O acolhimento, o alívio da sobrecarga emocional e o fortalecimento da autoestima poderão contribuir consideravelmente para o alívio da dor.


Além disso, oferece segurança contra julgamentos e promove hábitos saudáveis, que contribuirão para a qualidade de vida e melhoria da saúde (física e psíquica).

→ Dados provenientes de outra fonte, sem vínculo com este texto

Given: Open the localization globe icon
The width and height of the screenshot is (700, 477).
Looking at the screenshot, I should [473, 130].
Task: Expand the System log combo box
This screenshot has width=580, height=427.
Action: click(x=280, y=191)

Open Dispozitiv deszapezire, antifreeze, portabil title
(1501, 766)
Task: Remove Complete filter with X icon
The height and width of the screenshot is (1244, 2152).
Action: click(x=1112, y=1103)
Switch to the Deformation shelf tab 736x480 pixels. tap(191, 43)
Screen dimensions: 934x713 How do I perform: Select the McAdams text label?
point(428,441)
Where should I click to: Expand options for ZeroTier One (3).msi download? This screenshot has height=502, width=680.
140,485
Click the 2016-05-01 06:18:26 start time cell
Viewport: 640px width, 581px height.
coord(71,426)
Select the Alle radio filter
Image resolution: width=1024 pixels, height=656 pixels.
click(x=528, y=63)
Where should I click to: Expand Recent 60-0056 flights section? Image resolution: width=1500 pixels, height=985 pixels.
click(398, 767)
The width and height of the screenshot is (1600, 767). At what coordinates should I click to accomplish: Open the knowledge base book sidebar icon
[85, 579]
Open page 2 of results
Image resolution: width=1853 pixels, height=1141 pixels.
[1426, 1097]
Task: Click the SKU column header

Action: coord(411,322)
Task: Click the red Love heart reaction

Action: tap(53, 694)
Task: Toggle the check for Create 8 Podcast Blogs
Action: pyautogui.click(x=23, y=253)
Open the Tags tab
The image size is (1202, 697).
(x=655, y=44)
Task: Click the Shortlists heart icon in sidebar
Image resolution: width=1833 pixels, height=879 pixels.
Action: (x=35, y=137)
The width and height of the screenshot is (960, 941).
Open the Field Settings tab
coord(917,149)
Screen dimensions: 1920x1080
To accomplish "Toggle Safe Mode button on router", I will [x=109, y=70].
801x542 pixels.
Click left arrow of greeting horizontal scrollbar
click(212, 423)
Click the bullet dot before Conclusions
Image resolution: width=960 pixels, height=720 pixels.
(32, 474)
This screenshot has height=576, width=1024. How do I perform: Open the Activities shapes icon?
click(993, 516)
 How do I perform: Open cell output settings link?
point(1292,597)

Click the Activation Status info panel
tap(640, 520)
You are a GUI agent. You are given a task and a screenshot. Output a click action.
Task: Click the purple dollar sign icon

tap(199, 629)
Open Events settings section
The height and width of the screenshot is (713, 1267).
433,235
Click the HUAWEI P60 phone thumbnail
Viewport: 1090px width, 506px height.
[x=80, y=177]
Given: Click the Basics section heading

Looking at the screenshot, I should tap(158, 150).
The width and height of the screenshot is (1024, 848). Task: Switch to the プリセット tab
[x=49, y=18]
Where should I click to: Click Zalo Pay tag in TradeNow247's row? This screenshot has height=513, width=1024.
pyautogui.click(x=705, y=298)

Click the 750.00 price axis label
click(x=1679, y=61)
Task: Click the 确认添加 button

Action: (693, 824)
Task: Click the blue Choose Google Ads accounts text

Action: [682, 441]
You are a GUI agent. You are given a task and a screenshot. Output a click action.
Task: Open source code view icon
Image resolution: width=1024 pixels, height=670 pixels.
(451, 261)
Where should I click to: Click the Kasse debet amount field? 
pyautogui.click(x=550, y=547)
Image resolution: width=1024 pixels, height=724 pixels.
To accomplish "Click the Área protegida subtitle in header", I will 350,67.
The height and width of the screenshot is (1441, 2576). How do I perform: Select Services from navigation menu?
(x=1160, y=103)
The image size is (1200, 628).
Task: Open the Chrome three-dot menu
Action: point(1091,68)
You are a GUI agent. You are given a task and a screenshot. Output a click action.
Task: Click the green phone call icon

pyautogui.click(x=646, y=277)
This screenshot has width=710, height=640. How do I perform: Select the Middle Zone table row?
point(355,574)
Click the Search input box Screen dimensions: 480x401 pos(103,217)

2) Acompanhamento clínico e ambulatorial


A função da dor é comunicar que algo em nosso corpo não está funcionando bem. Nesse sentido, embora exames laboratoriais e de imagem não demonstrem alterações, é fundamental que o acompanhamento médico seja contínuo, conforme o parecer do profissional. Não desista de encontrar um profissional que lhe inspire confiança.


3) Tratamento precoce


A maioria das pessoas acompanha o aumento gradativo da dor, que vai se tornando insustentável, até buscar apoio médico. É importante ressaltar que o prognóstico tende a ser o melhor quando o tratamento é iniciado nas primeiras manifestações de sintomas. O tratamento precoce reduz bruscamente os prejuízos que a dor crônica causa, sejam físicos, psíquicos, sociais ou profissionais.


4) Qualidade de vida


Diante de uma dor esmagadora como a dor crônica, as pessoas tendem a buscar soluções imediatistas. Mas é importante entender que a rotina que adotamos também tem um impacto nos resultados do tratamento. Cultive bons hábitos de sono, alimentação, faça atividades físicas e permita-se descansar.


Com tantas obrigações, o lazer costuma ser deixado de lado, mas a prática de atividades prazerosas, como idas ao cinema, ao teatro ou passeios em parques, recomendação obrigatória para todos, evita colapsos e desgastes físicos e mentais.